* _MATERIAL FOR THE TASK_
────────────────
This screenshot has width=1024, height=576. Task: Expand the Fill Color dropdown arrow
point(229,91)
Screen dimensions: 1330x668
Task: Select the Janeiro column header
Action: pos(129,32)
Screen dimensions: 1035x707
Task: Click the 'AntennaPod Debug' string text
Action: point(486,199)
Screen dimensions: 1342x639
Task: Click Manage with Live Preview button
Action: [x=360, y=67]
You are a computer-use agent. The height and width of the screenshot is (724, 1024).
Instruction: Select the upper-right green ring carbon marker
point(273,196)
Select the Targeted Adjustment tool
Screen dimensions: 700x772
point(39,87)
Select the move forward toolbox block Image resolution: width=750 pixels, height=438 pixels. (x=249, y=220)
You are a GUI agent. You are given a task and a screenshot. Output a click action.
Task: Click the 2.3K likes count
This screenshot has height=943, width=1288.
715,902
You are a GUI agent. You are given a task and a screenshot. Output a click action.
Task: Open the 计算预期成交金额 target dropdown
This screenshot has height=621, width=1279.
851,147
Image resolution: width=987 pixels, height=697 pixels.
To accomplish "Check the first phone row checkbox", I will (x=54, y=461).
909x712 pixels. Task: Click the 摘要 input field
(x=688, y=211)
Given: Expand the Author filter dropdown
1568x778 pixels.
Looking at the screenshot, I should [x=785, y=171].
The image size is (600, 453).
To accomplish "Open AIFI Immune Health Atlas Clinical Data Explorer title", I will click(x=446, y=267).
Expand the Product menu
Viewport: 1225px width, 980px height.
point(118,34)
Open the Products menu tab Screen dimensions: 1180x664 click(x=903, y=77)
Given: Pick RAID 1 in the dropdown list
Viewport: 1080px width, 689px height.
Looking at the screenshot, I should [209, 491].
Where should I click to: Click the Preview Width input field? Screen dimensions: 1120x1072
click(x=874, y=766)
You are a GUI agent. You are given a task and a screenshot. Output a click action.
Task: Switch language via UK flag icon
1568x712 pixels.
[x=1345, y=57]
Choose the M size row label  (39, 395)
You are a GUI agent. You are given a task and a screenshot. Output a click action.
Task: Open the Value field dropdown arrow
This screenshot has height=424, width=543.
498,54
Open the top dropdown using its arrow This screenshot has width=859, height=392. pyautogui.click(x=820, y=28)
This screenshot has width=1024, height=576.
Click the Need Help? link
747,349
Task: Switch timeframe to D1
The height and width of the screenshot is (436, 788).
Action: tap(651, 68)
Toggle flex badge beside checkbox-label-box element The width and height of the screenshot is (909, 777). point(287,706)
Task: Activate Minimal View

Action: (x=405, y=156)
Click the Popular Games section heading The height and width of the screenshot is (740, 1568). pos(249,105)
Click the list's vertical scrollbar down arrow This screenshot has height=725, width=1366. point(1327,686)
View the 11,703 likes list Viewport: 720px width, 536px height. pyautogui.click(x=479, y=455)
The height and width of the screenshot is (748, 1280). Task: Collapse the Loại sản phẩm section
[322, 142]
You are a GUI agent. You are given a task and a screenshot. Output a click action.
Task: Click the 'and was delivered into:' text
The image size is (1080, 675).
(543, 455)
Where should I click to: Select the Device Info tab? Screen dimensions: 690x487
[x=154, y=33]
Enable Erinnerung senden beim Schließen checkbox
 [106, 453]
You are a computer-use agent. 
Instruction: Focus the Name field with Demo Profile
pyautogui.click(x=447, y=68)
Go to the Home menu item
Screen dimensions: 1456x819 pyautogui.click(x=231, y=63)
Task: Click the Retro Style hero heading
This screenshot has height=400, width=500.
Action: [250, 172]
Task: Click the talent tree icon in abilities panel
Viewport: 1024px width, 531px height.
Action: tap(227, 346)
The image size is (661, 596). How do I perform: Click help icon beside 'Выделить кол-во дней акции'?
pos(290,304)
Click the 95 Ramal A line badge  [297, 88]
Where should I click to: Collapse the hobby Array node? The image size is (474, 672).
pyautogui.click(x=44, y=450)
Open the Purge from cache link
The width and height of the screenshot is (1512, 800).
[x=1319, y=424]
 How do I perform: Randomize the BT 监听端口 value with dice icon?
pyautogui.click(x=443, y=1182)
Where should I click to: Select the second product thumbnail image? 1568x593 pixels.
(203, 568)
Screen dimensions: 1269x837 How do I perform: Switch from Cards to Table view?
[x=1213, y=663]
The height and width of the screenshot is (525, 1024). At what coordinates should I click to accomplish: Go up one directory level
────────────────
* _EXERCISE_
Tell how many lines in the records above carry the word "likes". Only the number should appear in the reply.

* _WRITTEN RESPONSE_
2